Sentimen kondisi politik dalam negeri tidak lagi menghambat pergerakan pasar modal. Investor saat ini tengah memindai dampak bauran stimulus fiskal dan moneter pemerintah terhadap stabilitas ekonomi.
Oleh
Dimas Waraditya Nugraha
·3 menit baca
JAKARTA, KOMPAS — Bauran kebijakan moneter dan fiskal yang dilakukan pemerintah menumbuhkan optimisme investor terhadap perbaikan ekonomi makro Indonesia.
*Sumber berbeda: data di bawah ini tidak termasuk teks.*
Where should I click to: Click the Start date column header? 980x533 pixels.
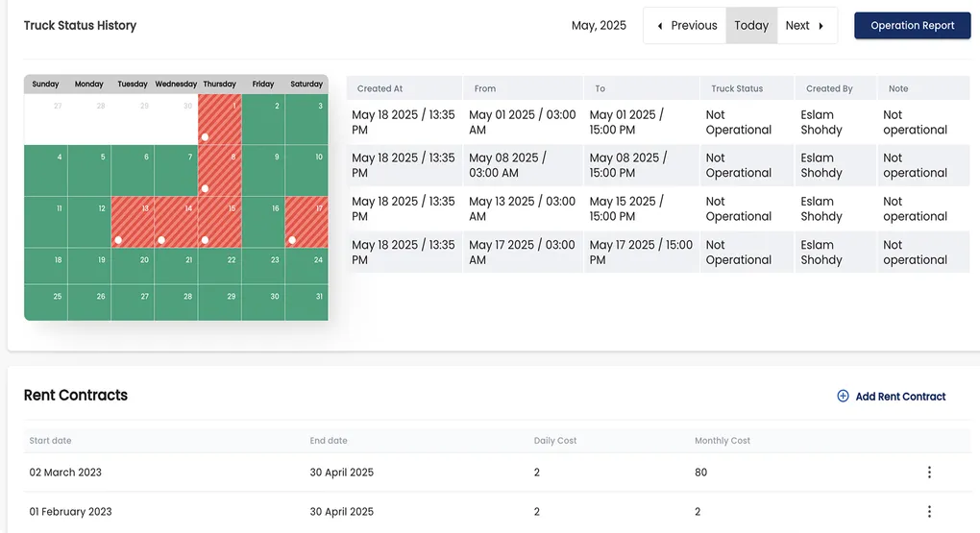[x=50, y=441]
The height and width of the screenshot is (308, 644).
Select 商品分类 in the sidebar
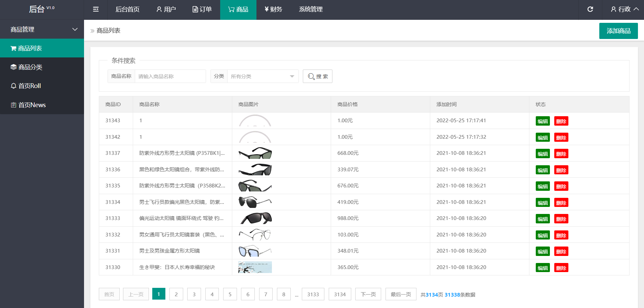30,67
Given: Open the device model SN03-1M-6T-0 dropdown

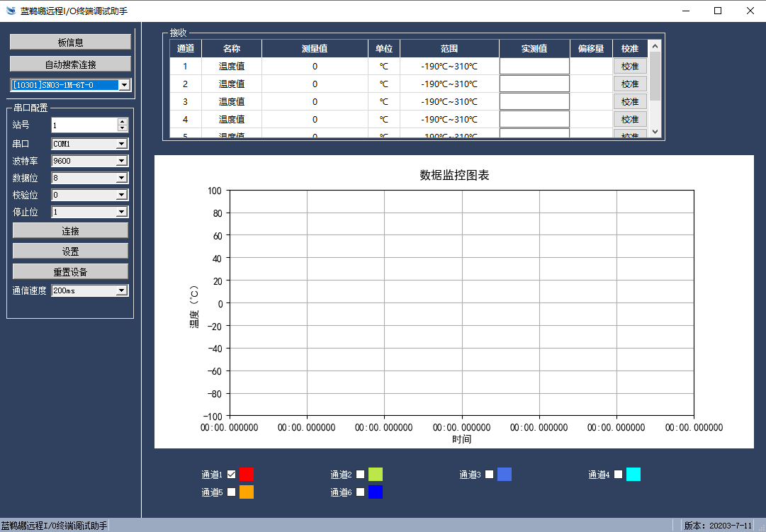Looking at the screenshot, I should coord(124,85).
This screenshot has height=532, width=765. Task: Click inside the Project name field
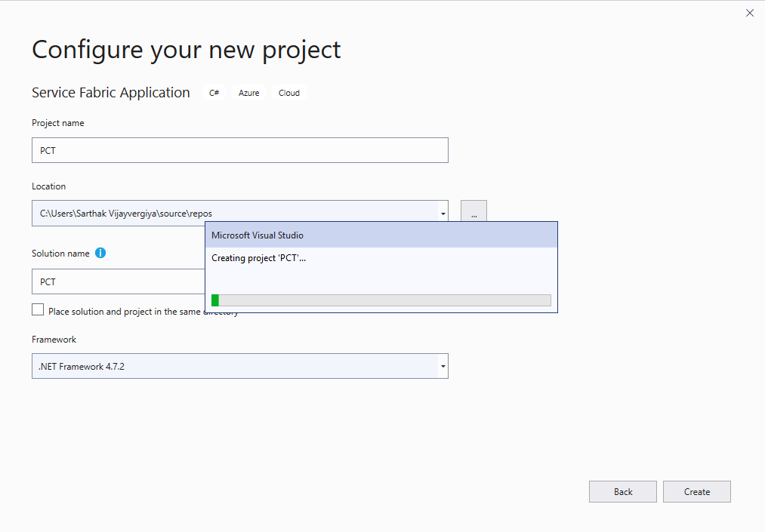(227, 150)
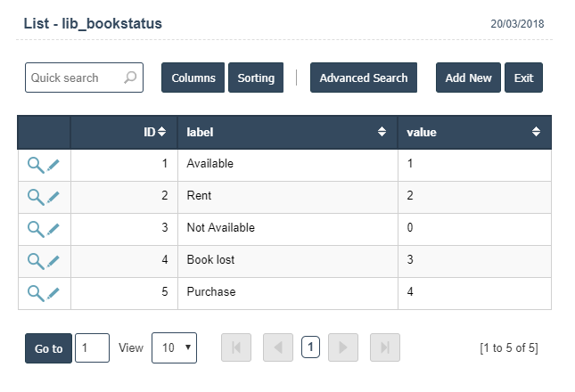The image size is (575, 392).
Task: Select page 1 in pagination
Action: click(310, 347)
Optimisme ini membuat iklim investasi di pasar portofolio dalam negeri semakin baik.
Executive Vice President Intermediary Business PT Schroders Investment Management Indonesia Bonny Iriawan mengatakan, sentimen kondisi politik dalam negeri tidak lagi menghambat pergerakan pasar modal. Investor saat ini tengah memindai dampak bauran stimulus fiskal dan moneter pemerintah terhadap stabilitas ekonomi.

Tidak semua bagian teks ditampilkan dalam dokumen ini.